Neural Active Learning Beyond Bandits
Yikun Ban, Ishika Agarwal, Ziwei Wu, Yada Zhu, Kommy Weldemariam, Hanghang Tong, Jingrui He
TL;DR
This work tackles the challenge of scaling neural active learning to $K$-class problems without incurring the prohibitive $K$-dependent costs of bandit-based reductions. It introduces two neural architectures—exploitation-focused $f_1$ and exploration-oriented $f_2$—that operate on the original $d$-dimensional input and produce $K$-class scores, enabled by an end-to-end embedding $\phi(\cdot)$ that preserves class information while reducing input dimensionality. The authors establish non-parametric regret guarantees for stream- and pool-based active learning and demonstrate slower growth in $K$ compared to prior methods, supported by extensive experiments across six datasets showing superior accuracy and efficiency. The approach unifies principled exploration with neural networks in a way that avoids transforming active learning into a traditional bandit problem, offering practical gains and theoretical insight for scalable neural active learning.
Abstract
We study both stream-based and pool-based active learning with neural network approximations.
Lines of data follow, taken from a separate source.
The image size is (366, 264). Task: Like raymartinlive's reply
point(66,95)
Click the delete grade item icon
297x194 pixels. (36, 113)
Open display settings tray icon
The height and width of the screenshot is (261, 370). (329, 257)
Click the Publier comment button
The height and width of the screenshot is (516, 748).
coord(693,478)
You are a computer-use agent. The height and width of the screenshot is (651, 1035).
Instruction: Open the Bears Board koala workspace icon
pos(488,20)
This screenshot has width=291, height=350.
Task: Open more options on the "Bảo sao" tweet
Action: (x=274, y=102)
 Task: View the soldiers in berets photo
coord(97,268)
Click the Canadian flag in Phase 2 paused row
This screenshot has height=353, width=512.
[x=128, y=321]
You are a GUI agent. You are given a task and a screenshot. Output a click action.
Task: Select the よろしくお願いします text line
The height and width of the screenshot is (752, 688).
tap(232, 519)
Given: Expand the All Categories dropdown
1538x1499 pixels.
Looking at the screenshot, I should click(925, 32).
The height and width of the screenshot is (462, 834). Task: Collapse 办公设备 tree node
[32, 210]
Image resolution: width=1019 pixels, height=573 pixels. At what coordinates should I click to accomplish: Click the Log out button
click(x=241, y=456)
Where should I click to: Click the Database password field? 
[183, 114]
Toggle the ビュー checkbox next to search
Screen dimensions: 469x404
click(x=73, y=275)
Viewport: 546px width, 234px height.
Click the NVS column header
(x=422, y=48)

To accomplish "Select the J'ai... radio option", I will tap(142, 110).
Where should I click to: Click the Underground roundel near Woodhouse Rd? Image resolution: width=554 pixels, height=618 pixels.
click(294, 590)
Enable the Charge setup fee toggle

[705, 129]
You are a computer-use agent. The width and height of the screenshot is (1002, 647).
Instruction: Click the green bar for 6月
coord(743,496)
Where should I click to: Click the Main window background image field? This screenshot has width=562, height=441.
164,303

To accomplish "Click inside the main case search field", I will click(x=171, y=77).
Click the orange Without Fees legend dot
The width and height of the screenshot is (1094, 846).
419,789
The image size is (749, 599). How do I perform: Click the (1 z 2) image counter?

A recent line of works proposed bandit-based approaches that transformed active learning into a bandit problem, achieving both theoretical and empirical success. However, the performance and computational costs of these methods may be susceptible to the number of classes, denoted as $K$, due to this transformation. Therefore, this paper seeks to answer the question: "How can we mitigate the adverse impacts of $K$ while retaining the advantages of principled exploration and provable performance guarantees in active learning?" To tackle this challenge, we propose two algorithms based on the newly designed exploitation and exploration neural networks for stream-based and pool-based active learning. Subsequently, we provide theoretical performance guarantees for both algorithms in a non-parametric setting, demonstrating a slower error-growth rate concerning $K$ for the proposed approaches. We use extensive experiments to evaluate the proposed algorithms, which consistently outperform state-of-the-art baselines.